思科修补本地WebEx漏洞,在AD部署中可远程利用
根据思科安全公告,思科Webex Meetings桌面应用程序(适用于33.6.0之前的Windows安装)可由经过身份验证的攻击者在本地利用,允许以特权用户身份执行任意命令。
“该漏洞是由于用户提供的参数验证不充分。攻击者可以通过使用精心设计的参数调用更新服务命令来利用此漏洞,”思科安全公告表示。 “攻击可能允许攻击者使用SYSTEM用户权限运行任意命令。”
此外,正如思科所解释的那样,虽然Cisco Webex Meetings漏洞(也称为WebExec)要求攻击者对运行易受攻击软件的计算机进行本地访问。
但是,潜在攻击者可以在部署Active Directory并使用操作系统内置远程管理工具运行的系统上远程利用此漏洞。
“当安装WebEx客户端时,它还会安装一个名为WebExService的Windows服务,该服务可以执行SYSTEM级权限的任意命令,”发现该漏洞的Counter Hack的安全研究人员Ron Bowes和Jeff McJunkin说。
思科发布了受CVE-2018-15442漏洞受影响的所有应用的更新
“由于ACL不佳,任何本地或域用户都可以通过Window的远程服务接口启动该过程(Windows 10除外,这需要管理员登录)。
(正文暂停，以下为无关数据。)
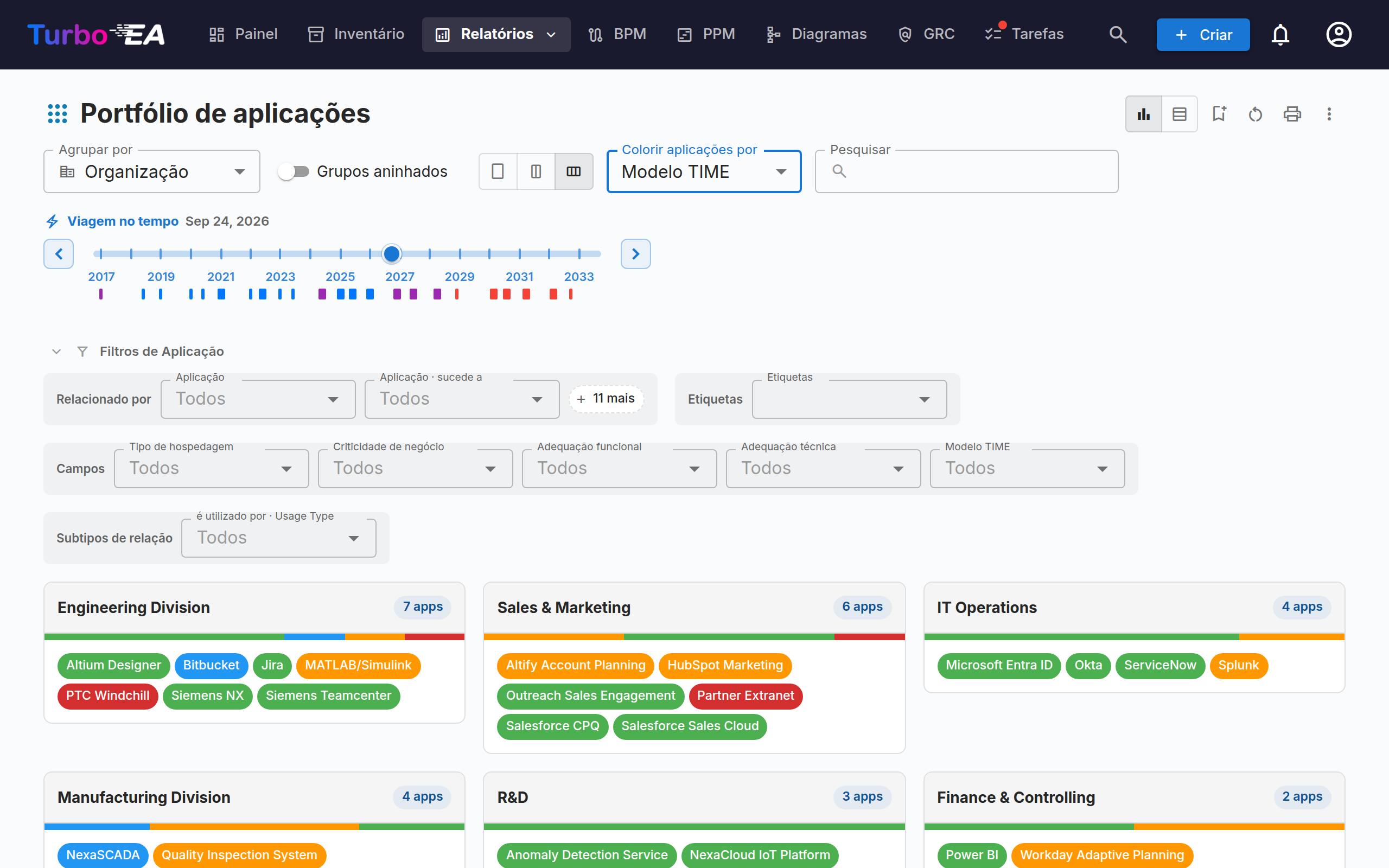Select the single-column layout button

[x=498, y=171]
”
想要阻止攻击者远程启动服务的管理员可以使用以下命令完全禁用此服务功能:
c:\>sc sdset webexservice D:(A;;CCLCSWRPWPDTLOCRRC;;;SY)(A;;CCDCLCSWRPWPDTLOCRSDRCWDWO;;;BA)(A;;CCLCSWRPWPLORC;;;IU)(A;;CCLCSWLOCRRC;;;SU)S:(AU;FA;CCDCLCSWRPWPDTLOCRSDRCWDWO;;;WD)
您仍然应该将您的Cisco Webex meeting桌面应用程序安装升级到33.6.0或更高版本,这是Cisco为了消除WebExec漏洞而修复的版本,因为正如bug的发现者所说,WebExService“在没有补丁的情况下,仍然很容易受到本地权限升级的影响”。
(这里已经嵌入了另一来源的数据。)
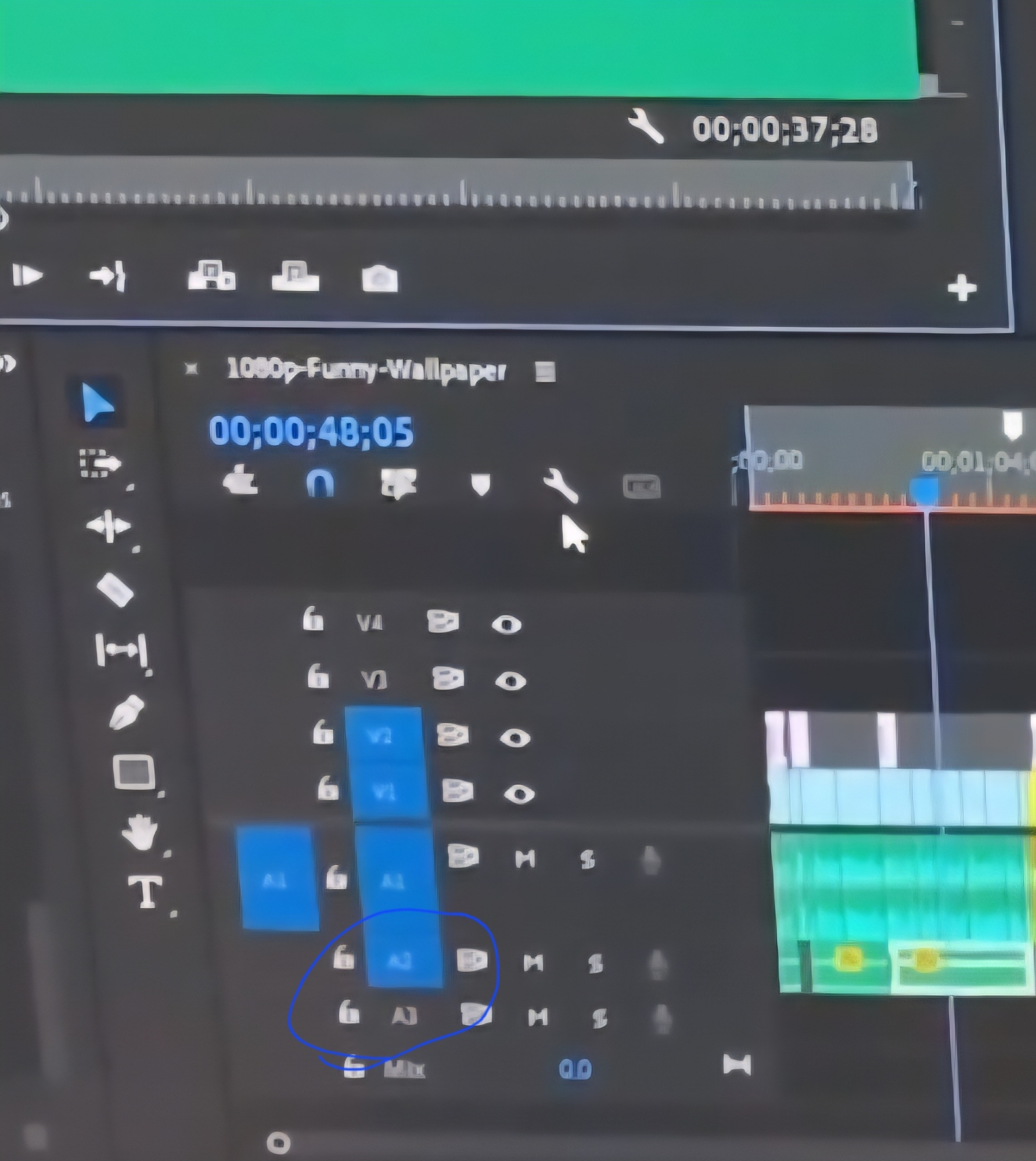This screenshot has width=1036, height=1161.
Task: Activate the Hand tool
Action: (139, 832)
此外,正如思科的咨询中所详述的,该公司已针对受WebExec漏洞影响的所有产品发布了安全更新,并且由于没有完全缓解CVE-2018-15442漏洞的解决方法,因此建议所有系统管理员更新到已修补的Windows 版本的Cisco Webex Meetings桌面应用程序和Cisco Webex生产力工具。